# [Set problem 1]
From the passage about Tony Sarg, list the countries he lived in before he and his wife went to New York.
# [Set problem 2]
Copy the section of the Tony Sarg passage word for word, starting at "That touch of" and ending at "1927 (courtesy Macy’s)".

═════ Given passage

Tony Sarg created the first balloons for the Macy’s Thanksgiving Day Parade in 1927. One of his inaugural inflatables is being recreated this year.

Felix the Cat flies in preparation for the 90th Anniversary Macy's Thanksgiving Day Parade at New York's Citi Field on November 5, 2016 (photo by Dave Kotinsky/Getty Images for Macy's Parade)
Felix the Cat flies in preparation for the 90th Anniversary Macy’s Thanksgiving Day Parade at New York’s Citi Field on November 5, 2016 (photo by Dave Kotinsky/Getty Images for Macy’s Parade)

For the 90th edition of the Macy’s Thanksgiving Day Parade in Manhattan, one of its very first inflatable creatures is returning. The new Felix the Cat — held aloft by sticks, as he was in 1927 — is a replica, as in the inaugural years of the parade, the balloons were released at its conclusion to soar over New York City and beyond.

Tony Sarg and one of his marionette shadow boxes (1921) (via Photoplay/Wikimedia)
Tony Sarg and one of his marionette shadow boxes (1921) (via Photoplay/Wikimedia)

That touch of wonder is just one of the elements that characterized the colorfully chaotic early days of the parade, thanks to artist and puppeteer Tony Sarg. He started by installing animated windows at Macy’s alongside the first parade in 1924; that debut celebration featured elephants, tigers, and other animals on loan from the Central Park Zoo. By 1927, Sarg had been enlisted to think of a way to entertain rather than terrify the crowds, and he decided on balloons. Working with Goodyear rubber, he imagined inflated wonders that would be highly visible and buoyantly magical. The first year they were filled with oxygen, then with helium in 1928.

Felix the Cat balloon in 1927 (courtesy Macy's)
Felix the Cat balloon in 1927 (courtesy Macy’s)

In a year filled with President-elect Donald Trump’s anti-immigration rhetoric and promises of deportation, it’s worth pointing out that Sarg, the man behind this now iconic American tradition, was an immigrant. As the Nantucket Historical Association relates, he was born in Guatemala in 1880 and moved to his family’s home country — Germany — as a teenager, before relocating to England in 1905. There he met his American wife, Bertha McGowan. At the outbreak of World War I, they went to New York.

In the city, the innovative Sarg found work as an illustrator, including at The Saturday Evening Post. He also created shadow-puppet films like “The First Circus” (1921), toys, and marionette shows. For him, the Thanksgiving parade was just another challenge of animation, except on a colossal scale.

Archival footage from the parades of the late 1920s and ’30s, when Sarg was at the helm, presents a whole different world from today’s sleek, heavily commercial spectacle. While Felix the Cat was a star, other balloons were essentially inflatable sculpture, whether the rotund elephant with floppy legs in 1927 or an incredible sea serpent in 1937. That particular monster was also used by Sarg in a great hoax the same year: it washed up on the shore near his home in Nantucket, after Sarg and his co-conspirators planted giant footprints on the beach. Many balloons had their own sound effects, such as a 1932 barking dachshund and a hissing alligator in 1933. There was a Pinocchio that needed 20 handlers to control its nose, as well as tributes to local celebrities, like vaudevillian Eddie Cantor in 1934. You can see some of the balloons from the 1920s and 1930s in 360 degrees on the Macy’s site.

══════════
═════ Data excerpts

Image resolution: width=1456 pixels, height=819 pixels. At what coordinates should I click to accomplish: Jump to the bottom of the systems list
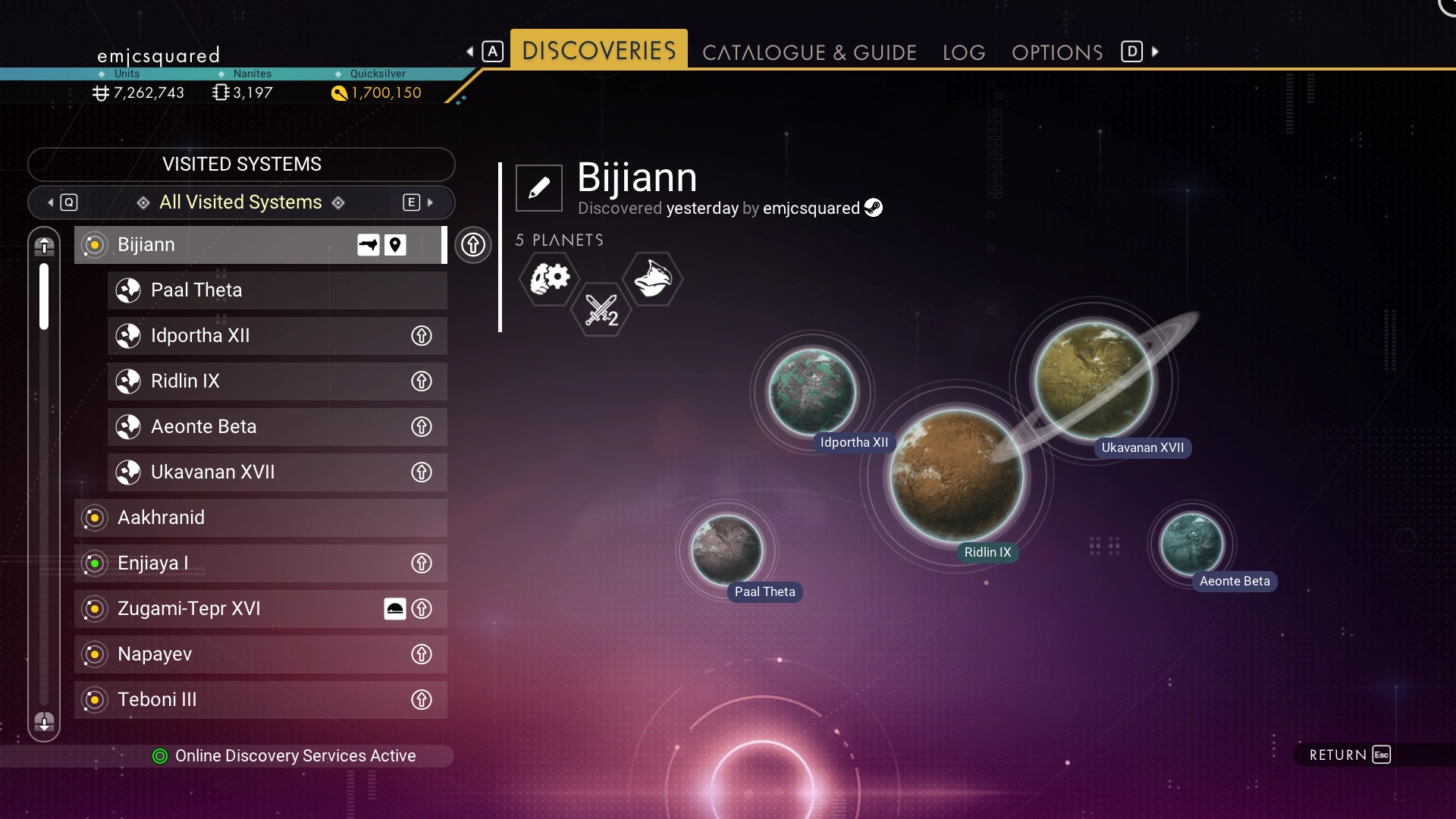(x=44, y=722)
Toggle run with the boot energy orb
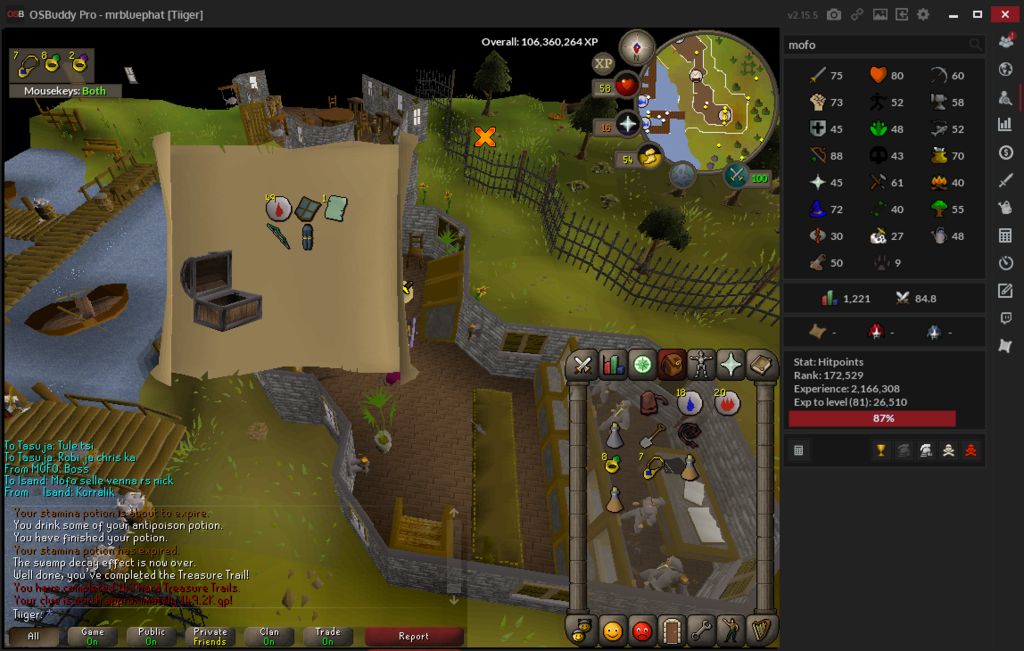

══════════
═════ Data excerpts

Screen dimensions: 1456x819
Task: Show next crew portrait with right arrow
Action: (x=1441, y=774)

══════════

# [Exercise answer 1]
Guatemala
Germany
England

# [Exercise answer 2]
That touch of wonder is just one of the elements that characterized the colorfully chaotic early days of the parade, thanks to artist and puppeteer Tony Sarg. He started by installing animated windows at Macy’s alongside the first parade in 1924; that debut celebration featured elephants, tigers, and other animals on loan from the Central Park Zoo. By 1927, Sarg had been enlisted to think of a way to entertain rather than terrify the crowds, and he decided on balloons. Working with Goodyear rubber, he imagined inflated wonders that would be highly visible and buoyantly magical. The first year they were filled with oxygen, then with helium in 1928.

Felix the Cat balloon in 1927 (courtesy Macy's)
Felix the Cat balloon in 1927 (courtesy Macy’s)